Mark Burgess’ 58:24 won the overall silver and the honor of being just two who finished the difficult terrain under one hour. “Smokey,” no slouch himself, finished last fall’s famed Leadville 100 Ultra in 28:01. He was named on Snowshoe Magazine’s “The Hot List” for the Dion USSSA National Championships held in Cable, WI., March, 2011.
A virtual tie for the bronze finish occurred as Peter Maksimow finishing in 1:01 nipped senior master, Dan Niesen, by one tick of the clock.
Notably, three 70-year-old competitors—Bill Faulkner, Bob Merck and Bill Moyle—all
Earned their finishes.
Sara Tarkington had a commanding lead as she won the women’s class, finishing fifth overall. Following was Mariah Blayr in 1:06 and Colleen Ihnken in 1:07.
Tarkington is the thinking person’s snowshoe racer with her Boulder practice providing athletes aid in addressing sports performance problems while reaching potentials in life and on the trails of life. She finished as the first American woman in the Xterra World Championships in Hawaii, 2011. One can expect to see her Atlas Snowshoes at the Frisco Championships.
Notable finishes were Patricia Tolleson, 63, and Rose Schler, 66, both garnering finishes.

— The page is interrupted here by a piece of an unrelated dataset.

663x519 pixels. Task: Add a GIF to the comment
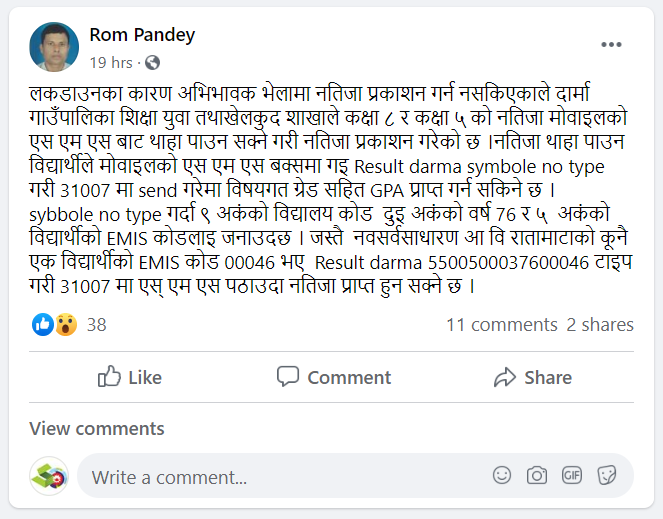[x=571, y=476]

Jeff Kayson took the overall 5 km win in 44:07, followed in a few seconds by Mark Ayers.
Taking the women’s win and third overall in 44:45 was Anna Pence followed in 15-seconds by Sue Bardsley.
Pence’s experience at ultra distances such as Leadville 100 and the Collegiate Peaks 50 provides the grit to race and win these snowshoe challenges.
As you have read this far, here is a surprise. I discovered from the blog “Explore, Compete, Live,” a reprint of a 2008 interview with Macy offering five training tips. Some you will recognize, others may be new, but what to look for is the confirmation of what you are doing from one of the world’s elite. Visit the blog for more information.
1. The 5:00 a.m. Rule
When you make a plan for a training session, particularly those early/late/cold/wet/miserable ones, create the plan ahead of time and stick with it.
2. Carry a Backpack on all Bike Rides, Year-Round
I have found that carrying a pack of 20-30 pounds on all mountain and road rides increases strength and stamina in the legs, back, and arms.
3. Speed Work
Long, slow distance is crucial to any regimen, but high-end sessions and races are very important to increasing strength, stamina, and speed. In the winter/spring, in addition to a race every two weeks, I generally shoot for one session of uphill running fartleks per week, four-five by three minutes on with one and a half minutes off.
4. Snowshoe and Nordic Ski
If possible, spend time in the winter running on snowshoes and nordic skiing. These low-impact sports provide excellent cardiovascular training and full-body workouts. You’ll probably be even fitter than you were at the end of the summer.
5. Be Prepared
Since Danelle Ballengee’s accident in 2006, I have been more conscientious about telling someone where I’m going, carrying some type of connection to society (cell phone and/or Spot device), and bringing along contingency gear, such as a space blanket, medical kit, and waterproof jacket.
Now, grade yourself on the above. If you score higher than Macy, hey, you’ve got a chance to compete for the win at the USSSA Nationals.